Alors que le Sénégal s’etait déclaré vendredi incompétent pour se prononcer sur la demande d’extradition d’Hissène Habré vers la Belgique, l’ancien Président tchadien a été de nouveau arrêté ce matin par la police sénégalaise. Il pourrait être confié à l’Union africaine, permettant au Sénégal de se débarrasser de cet encombrant fardeau.

L’ancien président tchadien Hissène Habré a été arrêté samedi par la police sénégalaise et conduit dans les
locaux de la Division des investigations criminelles (DIC).
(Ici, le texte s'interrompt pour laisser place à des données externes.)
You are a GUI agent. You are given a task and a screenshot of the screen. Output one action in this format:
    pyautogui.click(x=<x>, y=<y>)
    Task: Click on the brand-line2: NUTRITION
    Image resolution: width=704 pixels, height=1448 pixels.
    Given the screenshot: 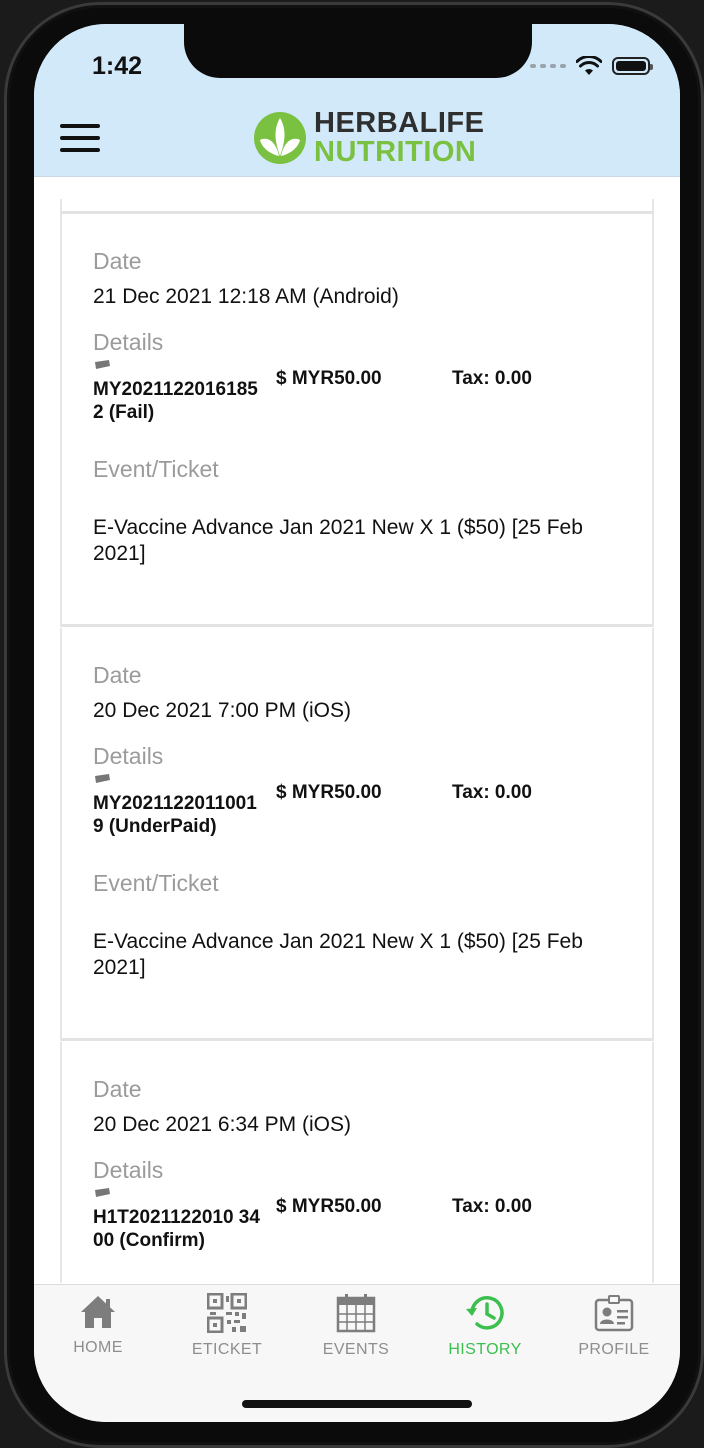 What is the action you would take?
    pyautogui.click(x=396, y=152)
Selon plusieurs radios sénégalaises qui ont retransmis en direct les péripéties de cette arrestation, plusieurs policiers conduits par un de leurs responsables sont allés cueillir M. Habré chez lui dans un quartier résidentiel de Dakar, en présence d’un de ses avocats.

Interrogés par les radios sur ce nouveau rebondissement dans
l’affaire Habré, ses conseils Doudou Ndoye et Elhadj Diouf ont vivement dénoncé le caractère « illégal » de la méthode utilisée par la police, parlant d' »enlèvement » et de « séquestration » de leur client.

Pour sa part, le ministère de l’Intérieur a publié un arrêté
expliquant les raisons de cette nouvelle arrestation de M. Habré, qui se justifierait par la volonté des autorités sénégalaises de le mettre à la disposition de l’Union africaine.

On rappelle que la cour d’appel du Sénégal s’est déclarée
incompétente vendredi sur la demande d’extradition par la justice belge de l’ancien président tchadien, recherché pour atrocités et violations massives des droits de l’homme commises lorsqu’il était au pouvoir dans son pays entre 1982 et 1990.

Agé de 63 ans, Hissène Habré vit au Sénégal depuis sa chute et bénéficie du soutien d’une large frange de la population sénégalaise opposée à son extradition, tandis que de nombreuses organisations de droits d’homme militent pour qu’il soit jugé en Afrique ou dans un pays comme la Belgique, en vertu de sa loi de compétence universelle.

Il avait été arrêté le 15 novembre dernier à Dakar en vertu d’un mandat d’arrêt international de la justice belge et était détenu au Pavillon spécial d’un grand hôpital de Dakar en attendant que la cour d’appel se prononce sur son cas.

On rappelle que le président Abdoulaye Wade avait manifesté son intention de livrer l’ancien président tchadien à un pays capable de le juger, avant d’annoncer, plus récemment, qu’il allait se concerter sur cette affaire avec certains de ses pairs africains.

Mise à jour dimanche 27/11/2005 à 11h

L’ancien président tchadien, Hissène Habré, a regagné son domicile à Dakar samedi en début d’après-midi, après sa brève arrestation par la police sénégalaise qui l’avait conduit pour interrogatoire dans les locaux de la Division des investigations criminelles (DIC).

Il a été interpellé sur la base d’un arrêté du ministre de
l’Intérieur, Ousmane Ngom, le sommant de quitter le pays dans les prochaines 48 heures pour aller se mettre à la disposition du président en exercice de l’Union africaine (UA), le chef de l’Etat nigérian Olusegun Obasanjo.